Jace, still occupied with the stele, chuckled low under his breath.

 

“You’re my best friend,” Clary said. “I wasn’t mad at you.”

 

“Yeah, well, you clearly also couldn’t be bothered to call me and tell me you were shacking up with some dyed-blond wannabe goth you probably met at Pandemonium,” Simon pointed out sourly. “After I spent the past three days wondering if you were dead.”

 

“I was not shacking up,” Clary said, glad of the darkness as the blood rushed to her face.

 

“And my hair is naturally blond,” said Jace. “Just for the record.”

 

“So what have you been doing these past three days, then?” Simon said, his eyes dark with suspicion. “Do you really have a great-aunt Matilda who contracted avian flu and needed to be nursed back to health?”

 

“Did Luke actually say that?”

 

“No.

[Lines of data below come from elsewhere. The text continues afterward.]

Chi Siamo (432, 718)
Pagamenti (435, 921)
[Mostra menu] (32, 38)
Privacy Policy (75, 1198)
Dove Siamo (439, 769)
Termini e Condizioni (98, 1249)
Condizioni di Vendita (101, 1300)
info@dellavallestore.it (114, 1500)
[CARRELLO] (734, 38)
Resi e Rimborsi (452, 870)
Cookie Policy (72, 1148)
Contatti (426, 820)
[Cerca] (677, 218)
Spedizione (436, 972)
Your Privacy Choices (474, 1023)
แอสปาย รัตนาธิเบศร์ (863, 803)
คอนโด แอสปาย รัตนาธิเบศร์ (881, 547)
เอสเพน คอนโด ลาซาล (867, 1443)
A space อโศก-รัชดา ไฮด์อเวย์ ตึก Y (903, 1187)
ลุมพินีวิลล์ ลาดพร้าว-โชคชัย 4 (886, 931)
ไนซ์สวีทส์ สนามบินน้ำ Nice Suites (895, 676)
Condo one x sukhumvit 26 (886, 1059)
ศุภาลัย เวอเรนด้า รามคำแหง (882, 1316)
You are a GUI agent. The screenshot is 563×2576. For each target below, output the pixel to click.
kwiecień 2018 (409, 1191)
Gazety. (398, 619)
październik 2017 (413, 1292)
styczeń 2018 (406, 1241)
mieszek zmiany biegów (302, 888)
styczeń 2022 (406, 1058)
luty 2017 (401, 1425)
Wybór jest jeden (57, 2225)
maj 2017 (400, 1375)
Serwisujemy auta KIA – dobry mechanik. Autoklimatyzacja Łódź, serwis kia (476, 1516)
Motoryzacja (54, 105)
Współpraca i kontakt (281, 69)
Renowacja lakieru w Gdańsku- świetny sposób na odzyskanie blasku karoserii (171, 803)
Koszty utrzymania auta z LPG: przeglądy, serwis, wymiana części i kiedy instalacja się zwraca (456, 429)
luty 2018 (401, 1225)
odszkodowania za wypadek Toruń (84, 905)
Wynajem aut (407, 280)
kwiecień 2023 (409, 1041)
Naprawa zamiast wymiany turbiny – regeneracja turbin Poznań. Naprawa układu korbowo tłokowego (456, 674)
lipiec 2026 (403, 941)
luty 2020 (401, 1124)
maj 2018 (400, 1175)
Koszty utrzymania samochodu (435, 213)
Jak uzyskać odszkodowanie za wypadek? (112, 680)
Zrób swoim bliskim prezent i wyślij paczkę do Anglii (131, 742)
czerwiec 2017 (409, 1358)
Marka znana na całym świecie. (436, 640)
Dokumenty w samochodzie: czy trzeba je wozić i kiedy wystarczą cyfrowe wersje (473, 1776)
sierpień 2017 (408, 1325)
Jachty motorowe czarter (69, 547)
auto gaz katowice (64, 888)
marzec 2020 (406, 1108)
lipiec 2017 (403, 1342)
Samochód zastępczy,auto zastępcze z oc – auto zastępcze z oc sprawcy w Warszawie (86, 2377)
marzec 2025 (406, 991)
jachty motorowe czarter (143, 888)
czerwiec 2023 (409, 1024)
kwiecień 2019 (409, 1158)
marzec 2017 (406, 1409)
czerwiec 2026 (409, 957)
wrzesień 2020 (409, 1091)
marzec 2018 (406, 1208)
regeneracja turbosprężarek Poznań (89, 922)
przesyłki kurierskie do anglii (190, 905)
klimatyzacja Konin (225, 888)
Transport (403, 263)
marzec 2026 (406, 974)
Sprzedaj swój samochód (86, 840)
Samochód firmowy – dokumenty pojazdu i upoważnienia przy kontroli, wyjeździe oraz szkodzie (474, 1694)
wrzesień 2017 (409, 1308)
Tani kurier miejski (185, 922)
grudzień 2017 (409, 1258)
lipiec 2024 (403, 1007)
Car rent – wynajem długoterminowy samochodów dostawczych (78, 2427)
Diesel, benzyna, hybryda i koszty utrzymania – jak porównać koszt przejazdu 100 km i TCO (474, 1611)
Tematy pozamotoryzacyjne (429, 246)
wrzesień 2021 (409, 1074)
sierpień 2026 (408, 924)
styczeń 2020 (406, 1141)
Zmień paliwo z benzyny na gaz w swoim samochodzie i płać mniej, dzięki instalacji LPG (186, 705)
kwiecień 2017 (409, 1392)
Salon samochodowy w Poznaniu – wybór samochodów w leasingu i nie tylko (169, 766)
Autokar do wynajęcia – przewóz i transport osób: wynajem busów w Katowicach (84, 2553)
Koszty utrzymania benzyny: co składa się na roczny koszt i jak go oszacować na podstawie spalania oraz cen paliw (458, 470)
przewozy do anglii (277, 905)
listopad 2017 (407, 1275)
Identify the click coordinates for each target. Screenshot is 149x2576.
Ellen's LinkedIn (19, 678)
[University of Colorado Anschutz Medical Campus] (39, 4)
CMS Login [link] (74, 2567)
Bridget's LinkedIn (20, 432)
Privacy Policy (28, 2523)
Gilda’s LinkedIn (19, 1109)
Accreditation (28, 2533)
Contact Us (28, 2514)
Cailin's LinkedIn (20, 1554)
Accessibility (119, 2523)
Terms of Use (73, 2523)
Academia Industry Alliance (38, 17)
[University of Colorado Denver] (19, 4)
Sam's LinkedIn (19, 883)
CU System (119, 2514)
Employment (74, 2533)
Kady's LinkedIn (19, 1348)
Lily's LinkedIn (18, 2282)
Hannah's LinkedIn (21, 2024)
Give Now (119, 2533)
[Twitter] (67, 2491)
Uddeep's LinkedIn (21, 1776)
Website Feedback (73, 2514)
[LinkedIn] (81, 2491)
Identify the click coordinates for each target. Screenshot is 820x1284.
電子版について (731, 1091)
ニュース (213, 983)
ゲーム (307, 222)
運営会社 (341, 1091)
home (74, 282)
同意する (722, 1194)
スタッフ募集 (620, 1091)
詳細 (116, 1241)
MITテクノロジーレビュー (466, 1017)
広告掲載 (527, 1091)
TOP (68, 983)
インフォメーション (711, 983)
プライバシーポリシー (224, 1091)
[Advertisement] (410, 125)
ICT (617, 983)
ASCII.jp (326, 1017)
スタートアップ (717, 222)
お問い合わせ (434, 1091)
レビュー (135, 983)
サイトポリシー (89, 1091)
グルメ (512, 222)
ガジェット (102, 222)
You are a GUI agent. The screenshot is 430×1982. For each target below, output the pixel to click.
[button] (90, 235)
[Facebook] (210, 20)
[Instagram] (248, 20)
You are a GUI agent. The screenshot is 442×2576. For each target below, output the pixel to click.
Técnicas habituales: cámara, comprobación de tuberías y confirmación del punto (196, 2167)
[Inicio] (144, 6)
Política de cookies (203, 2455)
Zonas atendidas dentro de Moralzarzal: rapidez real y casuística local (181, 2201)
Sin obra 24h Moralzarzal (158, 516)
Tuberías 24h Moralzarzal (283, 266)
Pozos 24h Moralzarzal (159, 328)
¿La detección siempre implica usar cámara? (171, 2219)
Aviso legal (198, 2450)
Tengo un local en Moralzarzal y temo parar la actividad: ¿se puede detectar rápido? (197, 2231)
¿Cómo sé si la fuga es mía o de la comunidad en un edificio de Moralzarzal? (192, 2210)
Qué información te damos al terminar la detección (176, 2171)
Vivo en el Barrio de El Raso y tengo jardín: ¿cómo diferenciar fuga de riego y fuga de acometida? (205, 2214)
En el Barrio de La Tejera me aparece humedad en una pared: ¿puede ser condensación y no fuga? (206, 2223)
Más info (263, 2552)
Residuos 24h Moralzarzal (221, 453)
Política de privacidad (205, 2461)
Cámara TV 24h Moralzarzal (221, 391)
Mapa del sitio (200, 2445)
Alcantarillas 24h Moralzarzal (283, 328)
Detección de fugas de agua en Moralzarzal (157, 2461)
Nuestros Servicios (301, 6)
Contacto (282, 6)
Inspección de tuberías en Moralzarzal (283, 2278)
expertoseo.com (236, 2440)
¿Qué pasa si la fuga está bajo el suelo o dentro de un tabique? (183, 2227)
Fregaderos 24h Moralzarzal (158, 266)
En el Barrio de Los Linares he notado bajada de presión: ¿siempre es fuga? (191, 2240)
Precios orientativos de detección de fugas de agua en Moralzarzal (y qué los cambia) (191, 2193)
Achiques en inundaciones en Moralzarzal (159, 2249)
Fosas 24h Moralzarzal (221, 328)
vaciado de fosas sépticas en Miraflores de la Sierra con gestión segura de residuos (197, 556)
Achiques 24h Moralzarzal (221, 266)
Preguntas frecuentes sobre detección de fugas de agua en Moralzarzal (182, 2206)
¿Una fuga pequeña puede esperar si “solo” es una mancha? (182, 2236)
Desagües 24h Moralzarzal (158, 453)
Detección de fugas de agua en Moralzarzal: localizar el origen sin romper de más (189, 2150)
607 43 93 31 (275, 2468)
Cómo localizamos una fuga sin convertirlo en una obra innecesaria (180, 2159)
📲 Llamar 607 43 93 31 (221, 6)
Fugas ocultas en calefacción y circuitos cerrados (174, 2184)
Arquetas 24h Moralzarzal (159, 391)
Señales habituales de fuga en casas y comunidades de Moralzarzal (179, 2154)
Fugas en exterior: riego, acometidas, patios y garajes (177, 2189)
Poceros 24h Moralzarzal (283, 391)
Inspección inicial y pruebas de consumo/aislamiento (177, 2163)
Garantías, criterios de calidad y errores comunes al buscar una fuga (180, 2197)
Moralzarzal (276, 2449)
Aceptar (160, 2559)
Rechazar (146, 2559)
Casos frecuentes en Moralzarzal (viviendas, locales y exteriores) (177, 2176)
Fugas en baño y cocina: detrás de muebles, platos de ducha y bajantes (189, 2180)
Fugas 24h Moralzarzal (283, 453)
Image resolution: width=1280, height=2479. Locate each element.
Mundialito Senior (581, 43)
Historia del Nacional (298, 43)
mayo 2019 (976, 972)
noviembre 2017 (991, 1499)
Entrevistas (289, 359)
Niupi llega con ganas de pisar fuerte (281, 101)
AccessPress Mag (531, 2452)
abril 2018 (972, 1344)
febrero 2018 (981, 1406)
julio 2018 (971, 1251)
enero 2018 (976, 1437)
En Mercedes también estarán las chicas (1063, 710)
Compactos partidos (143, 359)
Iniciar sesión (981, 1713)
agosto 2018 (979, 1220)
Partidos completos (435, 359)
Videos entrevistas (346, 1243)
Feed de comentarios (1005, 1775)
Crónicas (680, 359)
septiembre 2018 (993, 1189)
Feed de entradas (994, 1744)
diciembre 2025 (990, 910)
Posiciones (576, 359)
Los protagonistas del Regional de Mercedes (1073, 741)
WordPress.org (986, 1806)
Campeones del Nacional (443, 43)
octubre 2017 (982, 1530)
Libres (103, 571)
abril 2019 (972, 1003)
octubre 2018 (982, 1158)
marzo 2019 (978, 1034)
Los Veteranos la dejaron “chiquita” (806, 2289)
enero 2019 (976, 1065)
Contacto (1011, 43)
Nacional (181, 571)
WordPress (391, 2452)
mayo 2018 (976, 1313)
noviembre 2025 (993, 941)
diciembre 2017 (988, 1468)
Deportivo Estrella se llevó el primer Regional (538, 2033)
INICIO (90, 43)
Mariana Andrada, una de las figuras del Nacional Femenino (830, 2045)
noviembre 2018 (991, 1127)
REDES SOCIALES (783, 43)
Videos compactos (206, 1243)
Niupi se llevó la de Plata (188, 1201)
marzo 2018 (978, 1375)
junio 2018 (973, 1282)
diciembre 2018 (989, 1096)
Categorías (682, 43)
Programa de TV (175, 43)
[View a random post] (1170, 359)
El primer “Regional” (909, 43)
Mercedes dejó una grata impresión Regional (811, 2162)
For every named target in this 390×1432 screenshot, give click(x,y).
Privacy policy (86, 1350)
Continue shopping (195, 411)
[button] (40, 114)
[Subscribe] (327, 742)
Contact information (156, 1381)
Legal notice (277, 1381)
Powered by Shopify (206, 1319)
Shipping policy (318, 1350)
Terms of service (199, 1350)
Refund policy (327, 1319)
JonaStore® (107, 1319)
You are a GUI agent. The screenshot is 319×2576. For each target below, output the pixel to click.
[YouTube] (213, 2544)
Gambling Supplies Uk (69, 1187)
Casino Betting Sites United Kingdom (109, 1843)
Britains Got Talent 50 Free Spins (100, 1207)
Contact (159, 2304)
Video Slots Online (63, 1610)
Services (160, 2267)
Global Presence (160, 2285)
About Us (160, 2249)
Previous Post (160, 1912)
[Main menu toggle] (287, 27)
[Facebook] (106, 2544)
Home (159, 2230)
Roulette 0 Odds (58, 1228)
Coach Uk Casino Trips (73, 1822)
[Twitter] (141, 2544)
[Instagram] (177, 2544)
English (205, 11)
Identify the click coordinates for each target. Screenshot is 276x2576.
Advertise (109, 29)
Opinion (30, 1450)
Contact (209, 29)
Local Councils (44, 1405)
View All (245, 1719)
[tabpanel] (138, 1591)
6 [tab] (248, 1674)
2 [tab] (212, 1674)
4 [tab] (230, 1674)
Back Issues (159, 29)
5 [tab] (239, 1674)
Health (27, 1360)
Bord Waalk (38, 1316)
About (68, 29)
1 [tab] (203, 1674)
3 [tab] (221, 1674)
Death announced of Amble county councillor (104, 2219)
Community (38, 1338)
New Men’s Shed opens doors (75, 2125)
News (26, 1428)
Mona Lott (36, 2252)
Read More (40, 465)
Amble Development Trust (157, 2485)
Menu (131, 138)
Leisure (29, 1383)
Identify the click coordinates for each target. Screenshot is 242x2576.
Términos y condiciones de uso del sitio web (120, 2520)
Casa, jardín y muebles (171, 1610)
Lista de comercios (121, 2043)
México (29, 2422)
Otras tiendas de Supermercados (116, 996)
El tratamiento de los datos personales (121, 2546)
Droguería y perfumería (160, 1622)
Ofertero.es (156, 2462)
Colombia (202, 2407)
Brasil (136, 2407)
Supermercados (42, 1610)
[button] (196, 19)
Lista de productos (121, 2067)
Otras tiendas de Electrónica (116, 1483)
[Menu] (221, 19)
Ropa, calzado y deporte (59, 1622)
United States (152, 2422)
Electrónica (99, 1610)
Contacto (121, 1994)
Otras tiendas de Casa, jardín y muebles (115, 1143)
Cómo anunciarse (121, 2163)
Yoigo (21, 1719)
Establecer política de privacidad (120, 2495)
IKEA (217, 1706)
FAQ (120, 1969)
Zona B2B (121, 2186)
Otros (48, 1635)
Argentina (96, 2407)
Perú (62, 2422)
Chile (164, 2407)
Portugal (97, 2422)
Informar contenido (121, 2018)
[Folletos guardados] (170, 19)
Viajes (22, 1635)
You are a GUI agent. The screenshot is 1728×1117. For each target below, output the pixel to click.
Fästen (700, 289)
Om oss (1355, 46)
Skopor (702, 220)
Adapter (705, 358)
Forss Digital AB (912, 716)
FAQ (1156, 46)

He just said you had gone to visit a sick relative, and that your phone probably just didn’t work out in the country. Not that I believed him. After he shooed me off his front porch, I went around the side of the house and looked in the back window. Watched him packing up a green duffel bag like he was going away for the weekend. That was when I decided to stick around and keep an eye on things.”

 

“Why? Because he was packing a bag?”

 

“He was packing it full of weapons,” Simon said, scrubbing at the blood on his cheek with the sleeve of his T-shirt. “Knives, a couple daggers, even a sword. Funny thing is, some of the weapons looked like they were glowing.” He looked from Clary to Jace, and back again. His tone was edged as sharply as one of Luke’s knives. “Now, are you going to say I was imagining it?”

 

“No,” Clary said. “I’m not going to say that.” She glanced at Jace. The last light of sunset struck gold sparks from his eyes. She said, “I’m going to tell him the truth.”

 

“I know.”

 

“Are you going to try to stop me?”

 

He looked down at the stele in his hand. “My oath to the Covenant binds me,” he said. “No such oath binds you.”

 

She turned back to Simon, taking a deep breath. “All right,” she said. “Here’s what you have to know.”

 

 

The sun had slipped entirely past the horizon, and the porch was in darkness by the time Clary stopped speaking. Simon had listened to her lengthy explanation with a nearly impassive expression, only wincing a little when she got to the part about the Ravener demon. When she was done speaking, she cleared her dry throat, suddenly dying for a glass of water. “So,” she said, “any questions?”

 

Simon held up his hand. “Oh, I’ve got questions. Several.”

 

Clary exhaled warily. “Okay, shoot.”

 

He pointed at Jace. “Now, he’s a—what do you call people like him again?”

 

“He’s a Shadowhunter,” Clary said.

 

“A demon hunter,” Jace clarified. “I kill demons. It’s not that complicated, really.”

 

Simon looked at Clary again. “For real?” His eyes were narrowed, as if he half-expected her to tell him that none of it was true and Jace was actually a dangerous escaped lunatic she’d decided to befriend on humanitarian grounds.

 

“For real.”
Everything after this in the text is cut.